En otros años, al hablar de
la celebración de Halloween, me he referido a sus orígenes celtas, pues esa fecha estaba dedicada, según la tradición y los historiadores, a celebrar el final del verano y la
cosecha. Por su parte, la noche de Samhain (que era como se le llamaba a ese 31 de octubre), los espíritus de los muertos
vagaban por la tierra y los vivos, por temor, apagaban las luces y cerraban sus casas,
usando ropas oscuras que los hicieran pasar inadvertidos, para evitar que los
muertos se los llevaran al Más allá.
Aunque veo una contradicción
entre estos dos hechos, cuyas naturalezas no concuerdan del todo, demos por
sentado que les rendían culto a sus deidades de la muerte y de la abundancia en
ese día (Morrigan y Dagda). Que por el día celebraban la cosecha y la abundancia y, por la noche, se encerraban por miedo a los espíritus. Algo de ese temor es el que insufla la actual celebración, orientada a los disfraces de brujas, seres maléficos y extraños.
La tradición, llevada
primeramente a Estados Unidos por los emigrantes irlandeses, con muchas otras
de sus tradiciones de origen celta, durante la masiva emigración por la fatal
hambruna que padeció ese pueblo con motivo de la plaga del cultivo de la papa entre los años 1845 y 1849, fue
transformándose hasta la fiesta que se conoce hoy día.
De los símbolos asociados a la celebración, sin dudas el más identificativo
es el de la calabaza gigante que se asemeja a una cara, con ojos y boca, por
donde se ve la luz que brilla dentro de ella.
Indagando por su origen y significado, he consultado varias fuentes.
Casi todas coinciden en afirmar que el origen tiene que ver con la leyenda de Jack,
parte del folclor irlandés, según la cual existió un personaje de tal nombre; algunos dicen que un granjero astuto, otros que un famoso bebedor y jugador a
quien el diablo consiguió comprar su alma, pero el listo de Jack consiguió
hacer subir al diablo a un manzano para alcanzarle una fruta como último deseo,
dibujó una cruz en el tronco y Satanás pudo bajar solo prometiendo que lo
dejaría en paz.
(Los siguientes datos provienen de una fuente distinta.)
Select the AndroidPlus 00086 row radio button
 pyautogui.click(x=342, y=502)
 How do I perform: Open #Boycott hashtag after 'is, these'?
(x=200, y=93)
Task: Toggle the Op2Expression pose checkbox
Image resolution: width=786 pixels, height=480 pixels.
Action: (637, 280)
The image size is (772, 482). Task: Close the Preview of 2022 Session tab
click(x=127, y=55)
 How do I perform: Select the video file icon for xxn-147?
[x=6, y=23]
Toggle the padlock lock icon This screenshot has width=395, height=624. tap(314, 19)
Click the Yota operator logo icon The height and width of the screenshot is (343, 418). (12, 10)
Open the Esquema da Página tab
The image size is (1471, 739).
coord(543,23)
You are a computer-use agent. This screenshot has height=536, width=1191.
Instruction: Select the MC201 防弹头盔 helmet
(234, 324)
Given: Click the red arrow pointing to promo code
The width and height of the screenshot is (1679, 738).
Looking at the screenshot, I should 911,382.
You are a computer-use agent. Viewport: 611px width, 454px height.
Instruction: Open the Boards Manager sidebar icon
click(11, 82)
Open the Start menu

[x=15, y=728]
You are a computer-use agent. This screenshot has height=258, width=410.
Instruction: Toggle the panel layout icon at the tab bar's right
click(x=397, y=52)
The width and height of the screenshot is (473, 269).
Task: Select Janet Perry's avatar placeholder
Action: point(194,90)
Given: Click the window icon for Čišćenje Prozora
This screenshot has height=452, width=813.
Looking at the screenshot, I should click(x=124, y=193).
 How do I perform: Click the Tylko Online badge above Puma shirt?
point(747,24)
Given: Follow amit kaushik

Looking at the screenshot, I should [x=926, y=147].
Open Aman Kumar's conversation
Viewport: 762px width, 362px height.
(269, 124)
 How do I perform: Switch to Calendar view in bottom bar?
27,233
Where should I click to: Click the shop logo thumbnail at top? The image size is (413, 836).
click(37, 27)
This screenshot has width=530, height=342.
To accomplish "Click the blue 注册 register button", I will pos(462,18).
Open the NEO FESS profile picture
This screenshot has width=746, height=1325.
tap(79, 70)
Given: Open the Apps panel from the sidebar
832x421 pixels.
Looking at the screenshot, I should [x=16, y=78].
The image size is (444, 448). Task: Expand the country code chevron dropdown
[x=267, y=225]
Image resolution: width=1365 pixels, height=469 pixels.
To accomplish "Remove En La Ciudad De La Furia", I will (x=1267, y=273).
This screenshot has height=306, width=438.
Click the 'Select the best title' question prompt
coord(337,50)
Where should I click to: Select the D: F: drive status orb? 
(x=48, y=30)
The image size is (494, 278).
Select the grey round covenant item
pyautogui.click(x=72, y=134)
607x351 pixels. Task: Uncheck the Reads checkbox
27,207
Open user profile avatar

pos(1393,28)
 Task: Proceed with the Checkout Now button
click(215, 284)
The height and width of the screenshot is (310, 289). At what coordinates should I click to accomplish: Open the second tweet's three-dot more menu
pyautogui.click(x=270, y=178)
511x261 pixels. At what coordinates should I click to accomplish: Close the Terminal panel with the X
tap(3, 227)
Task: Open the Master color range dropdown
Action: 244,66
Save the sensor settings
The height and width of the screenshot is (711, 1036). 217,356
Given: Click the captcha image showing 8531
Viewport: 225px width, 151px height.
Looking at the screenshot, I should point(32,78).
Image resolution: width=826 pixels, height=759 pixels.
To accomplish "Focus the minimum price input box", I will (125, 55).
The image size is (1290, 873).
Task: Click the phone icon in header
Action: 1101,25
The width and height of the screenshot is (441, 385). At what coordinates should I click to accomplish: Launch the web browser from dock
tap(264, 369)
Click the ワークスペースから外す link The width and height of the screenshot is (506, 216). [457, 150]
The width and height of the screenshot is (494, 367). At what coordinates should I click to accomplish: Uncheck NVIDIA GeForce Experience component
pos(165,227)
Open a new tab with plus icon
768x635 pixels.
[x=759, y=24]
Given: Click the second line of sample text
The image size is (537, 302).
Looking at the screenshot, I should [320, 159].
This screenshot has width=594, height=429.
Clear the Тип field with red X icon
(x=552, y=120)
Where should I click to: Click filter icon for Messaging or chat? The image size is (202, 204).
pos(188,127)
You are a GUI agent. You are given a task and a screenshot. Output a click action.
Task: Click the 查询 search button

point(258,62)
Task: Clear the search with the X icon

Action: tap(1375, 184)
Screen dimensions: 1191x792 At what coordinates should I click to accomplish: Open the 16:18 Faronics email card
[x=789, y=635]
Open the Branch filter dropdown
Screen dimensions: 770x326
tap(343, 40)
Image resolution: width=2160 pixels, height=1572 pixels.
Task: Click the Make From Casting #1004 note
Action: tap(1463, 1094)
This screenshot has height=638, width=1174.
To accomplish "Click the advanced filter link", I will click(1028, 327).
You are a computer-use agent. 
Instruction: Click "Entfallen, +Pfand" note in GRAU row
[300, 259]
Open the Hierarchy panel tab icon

Como no podía ir al cielo por sus pecados, ni al infierno (pues
el diablo lo había liberado), su alma vagaría eternamente por el mundo. El
diablo le dio una brasa encendida para que no anduviera a oscuras, la cual Jack
colocó dentro de un nabo ahuecado, que se convirtió en un farol.
Al traer la tradición a Norteamérica, siendo más común en esta época
del año la calabaza que el nabo, el farol cambió. Entonces, se ahuecan y tallan
calabazas en vez de nabos, y dentro se colocan velas o luces para mantenerlas
encendidas. Entonces se le llama jack-o’-lantern (linterna
de Jack en inglés) y existen tradiciones parecidas en otros países de Europa, con la remolacha, el nabo, etc.
Algunos historiadores no consideran que específicamente este símbolo
haya existido en las celebraciones originales, lo que es lógico suponer, porque
los vivos no deseaban atraer la atención de los muertos, sino todo lo
contrario.
Por toda la imaginería popular que ha despertado durante los dos últimos
siglos, habiéndose comenzado a celebrar en los Estados Unidos desde la década
del 40 del siglo XIX (aunque masivamente solo ha sido desde 1921) y
extendiéndose a otros países de América y Europa, se ha convertido en una
tradición que convoca a la fantasía y, por tanto, es bien recibida para romper
la inercia de los días iguales.
Cuando veo esa calabaza gigante, con aspecto terrorífico, me recuerda una
frase popular en Cuba, presente incluso en rondas infantiles: Calabaza, calabaza: cada uno pa´su casa.